Le cinéma et l'art servent à ça : on a l'obligation de poser les questions et d'observer. Et souvent, mes personnages se révèlent dans des situations extrêmes. Un prof m'a dit un jour que nous sommes tous en représentation dans la vie, donc pas vraiment nous-mêmes, sauf quand nous sommes poussés dans nos propres limites.

Elena, pas si folle

Rodrigo Sorogoyen et Marta Nieto sur le tournage de "Madre". © Le Pacte

Dans notre tableau de scénaristes, on a écrit le mot 'FOLLE' en lettres capitales en prenant soin de le rayer. Car dépeindre notre héroïne comme telle aurait été faux et dangereux. On voulait traiter cette femme comme une personne normale, blessée par une chose horrible.

Elle a le droit à la folie, comme vous et moi. Pour construire ses contours, on a parlé avec des membres d'associations de disparus. Les gens nous y ont expliqué les conséquences de tels drames, la douleur qu'engendre la perte… Au début, ils gèrent et se battent et après ils se laissent couler, avec parfois des phases d'autodestruction, des prises de drogues, d'alcool, des accès d'agressivité envers les autres et des suicides.
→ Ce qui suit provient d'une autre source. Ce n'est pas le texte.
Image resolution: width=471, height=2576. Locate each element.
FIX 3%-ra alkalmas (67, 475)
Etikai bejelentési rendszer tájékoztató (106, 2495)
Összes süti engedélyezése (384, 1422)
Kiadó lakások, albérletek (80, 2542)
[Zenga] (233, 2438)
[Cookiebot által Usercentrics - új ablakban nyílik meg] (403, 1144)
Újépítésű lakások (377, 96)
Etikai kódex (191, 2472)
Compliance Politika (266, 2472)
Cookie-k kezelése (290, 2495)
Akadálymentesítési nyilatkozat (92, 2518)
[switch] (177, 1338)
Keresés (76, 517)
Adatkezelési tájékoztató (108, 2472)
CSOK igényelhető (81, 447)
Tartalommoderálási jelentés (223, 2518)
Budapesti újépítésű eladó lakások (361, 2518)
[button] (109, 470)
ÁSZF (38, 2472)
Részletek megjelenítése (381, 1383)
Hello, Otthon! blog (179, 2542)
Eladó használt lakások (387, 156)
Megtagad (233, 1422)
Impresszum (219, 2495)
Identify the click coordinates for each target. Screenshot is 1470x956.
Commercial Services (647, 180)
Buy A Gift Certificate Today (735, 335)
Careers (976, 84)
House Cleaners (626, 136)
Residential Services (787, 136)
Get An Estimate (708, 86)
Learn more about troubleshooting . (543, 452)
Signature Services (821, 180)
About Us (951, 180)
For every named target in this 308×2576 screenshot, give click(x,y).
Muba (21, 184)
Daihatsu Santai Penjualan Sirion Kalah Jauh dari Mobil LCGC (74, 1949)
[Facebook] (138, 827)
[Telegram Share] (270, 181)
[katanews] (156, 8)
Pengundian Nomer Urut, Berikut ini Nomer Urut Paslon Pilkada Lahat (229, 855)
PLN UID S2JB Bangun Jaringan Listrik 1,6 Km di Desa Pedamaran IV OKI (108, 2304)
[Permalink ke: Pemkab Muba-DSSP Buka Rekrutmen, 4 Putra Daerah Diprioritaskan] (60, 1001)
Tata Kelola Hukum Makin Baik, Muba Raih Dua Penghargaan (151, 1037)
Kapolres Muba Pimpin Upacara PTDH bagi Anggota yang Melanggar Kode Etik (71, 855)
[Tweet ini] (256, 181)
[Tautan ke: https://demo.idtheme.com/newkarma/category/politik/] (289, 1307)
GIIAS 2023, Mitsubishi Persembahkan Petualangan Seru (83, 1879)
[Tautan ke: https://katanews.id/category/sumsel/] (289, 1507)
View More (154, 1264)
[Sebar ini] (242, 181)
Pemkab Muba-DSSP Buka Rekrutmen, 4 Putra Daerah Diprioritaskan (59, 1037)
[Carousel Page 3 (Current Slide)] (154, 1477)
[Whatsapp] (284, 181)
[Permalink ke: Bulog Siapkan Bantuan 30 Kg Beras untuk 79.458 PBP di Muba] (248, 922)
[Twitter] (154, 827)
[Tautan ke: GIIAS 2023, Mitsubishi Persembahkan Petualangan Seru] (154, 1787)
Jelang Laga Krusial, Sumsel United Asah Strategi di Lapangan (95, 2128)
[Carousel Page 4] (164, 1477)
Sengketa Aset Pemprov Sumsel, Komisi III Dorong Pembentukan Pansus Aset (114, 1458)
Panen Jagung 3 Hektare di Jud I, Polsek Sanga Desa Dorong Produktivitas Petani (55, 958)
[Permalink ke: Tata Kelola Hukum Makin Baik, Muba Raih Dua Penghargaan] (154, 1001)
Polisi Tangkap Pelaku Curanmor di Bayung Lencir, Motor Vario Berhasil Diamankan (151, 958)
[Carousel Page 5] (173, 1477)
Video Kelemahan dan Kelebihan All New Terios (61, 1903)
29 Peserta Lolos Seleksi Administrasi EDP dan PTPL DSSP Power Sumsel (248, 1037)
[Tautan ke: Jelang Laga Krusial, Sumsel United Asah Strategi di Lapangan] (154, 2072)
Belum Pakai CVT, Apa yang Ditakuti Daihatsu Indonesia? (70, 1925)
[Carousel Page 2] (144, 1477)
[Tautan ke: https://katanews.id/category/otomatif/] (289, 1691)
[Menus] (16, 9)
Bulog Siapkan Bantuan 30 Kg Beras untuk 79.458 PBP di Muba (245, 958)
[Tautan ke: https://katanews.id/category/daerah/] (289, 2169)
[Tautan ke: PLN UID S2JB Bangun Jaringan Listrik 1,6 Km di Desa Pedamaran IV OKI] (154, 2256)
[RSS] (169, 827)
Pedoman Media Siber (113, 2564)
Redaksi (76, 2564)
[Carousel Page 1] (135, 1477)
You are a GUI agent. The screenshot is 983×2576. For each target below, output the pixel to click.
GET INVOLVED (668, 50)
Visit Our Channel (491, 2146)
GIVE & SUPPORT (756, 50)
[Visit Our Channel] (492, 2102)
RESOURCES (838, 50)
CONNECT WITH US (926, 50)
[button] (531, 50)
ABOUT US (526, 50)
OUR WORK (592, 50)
A partir du moment où une disparition a lieu, tout est effacé pour ceux qui perdent quelqu'un. C'est ce qui se passe pour Elena, qui s'enfouit dans le chagrin. On l'a bâtie avec les précieux conseils de ceux qui ont bien voulu nous en donner. Dix ans après la disparition de son fils, au début du film, elle est donc dans cet état proche des limbes : une morte vivante. Du coup, on a construit Jean (l'ado qu'elle rencontre et qui lui rappelle son fils, ndlr) comme un personnage libérateur pour elle. Il lui redonne la possibilité d'aimer et de se sentir en vie. Il y avait cette velléité d'histoire d'amour sans sombrer dans quelque chose de mièvre. On s'est posé de nombreuses questions et on a trouvé ça très organique qu'elle trouve l'amour avec Jean et non pas avec un autre homme lambda. Il fallait toutefois le faire avec subtilité et vraisemblance pour ne pas que ça soit trop dérangeant.

L'amour, je crois vraiment que c'est l'unique façon de guérir et d'avancer. Il peut se traduire en pardon. Avec la haine on ne fait que détruire.

Rupture de ton

J'adore changer de ton au fil des œuvres pour ne pas me répéter. Je me sens en phase avec les réalisateurs qui prennent des risques. Je leur dis d'ailleurs merci et bravo. Je ne m'y reconnais pas dans ceux qui font le même film à la chaîne. C'est la prise de risque qui nous intéresse, mon équipe et moi. C'est ce qui justifie qu'on fait du cinéma. Cet art mérite la prise de risque.

J'aime beaucoup utilisé le plan-séquence. C'est un procédé de mise en scène qui pousse toute l'équipe à la concentration maximale. Les acteurs y sont libres, c'est comme au théâtre, ils deviennent les chefs et, inéluctablement, il arrive des choses incroyables. Il y a une confiance spéciale qui se met en place. Pour le spectateur, c'est superbe car il sent la vie se jouer sous ses yeux, il rentre dans cette réalité qu'on construit. C'est la meilleure façon de croire.

On a adoré tourner dans les Landes dont les paysages magnifiques composent le troisième personnage du récit. Il nous fallait trouver un endroit où l'enfant avait pu aller avec son père et se perdre. Dès le premier jour de tournage, on a été sciés par ce paysage incroyable qui change selon les climats, le soleil, les oranges, les jours de beau temps… Nous étions face à une immensité qui rend la perte de cet enfant presque plus invraisemblable. En effet, qu'il se perde dans un lieu aussi vaste et ouvert, et non pas sur un site labyrinthique, ajoute de la sidération. Le grand angle renforce à ce propos l'amplitude du paysage et de la force de la nature.